Interested St John residents visited the site to learn more about Mr Le Maistre's plans

Here’s how you responded on the JEP Facebook page last month:

Andy Jay: At least these plans aren’t trying to take away access to a coastal viewpoint like the kart club wanted to! I’m all in favour of anything that gives people more to do, so this gets a thumbs up from me. Only NIMBYs would vote against this, surely?

Philip Johnson: Great idea! Investment in tourism and leisure that is much needed. A pity its using portacabins for the reception, a granite cottage style building would be better.

Melanie Luce: I’d like to see a full kart track with offroad alongside in one motorsport centre. The States still have to fulfil their promise to replace the track they took for housing twenty years ago

Loraine Stewart Scott: Actually, the NIMBYs are all the people who DON’T live in this area! Be warned everyone, if these plans get passed, it means that anyone could potentially set up a COMMERCIAL activity, running all day, every day, right near YOU!

Sarah Waymouth: What a waste of land and money, why do we want one?
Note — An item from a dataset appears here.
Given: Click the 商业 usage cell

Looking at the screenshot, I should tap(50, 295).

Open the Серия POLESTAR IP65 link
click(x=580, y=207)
People who want that type of sport can go to UK or France, far more fun and speed

Tracy Vibert: Yes , if it’s managed properly and it gives employment to local firms and people, we have to move with the times it’s the not on our patch attitude that stops the island from progressing

Graeme Butcher: I am extremely concerned if this get the go ahead. Yes I do live in St John but nowhere near this, I live close to the church, and yet we can hear the scramblers when they are in action we also can hear the Go Karts when they are in action.

Paul Smith: Great idea. Four stroke buggies can be/are very quiet and with the right noise abatement and land management measures as proposed the environmental impact will be minimal.

Paul J Bentley: Great idea. We need facilities. Four strokes and electric karts will produce very low levels of noise. A lot less than cars passing people’s houses routinely.

John Renouf: I think that this a a very bad scheme,it destroys good,early,productive agricultural land and impacts badly on the environment.

Tracy Vibert: Great news something for the locals and the tourists alike move with the times jobs revenue.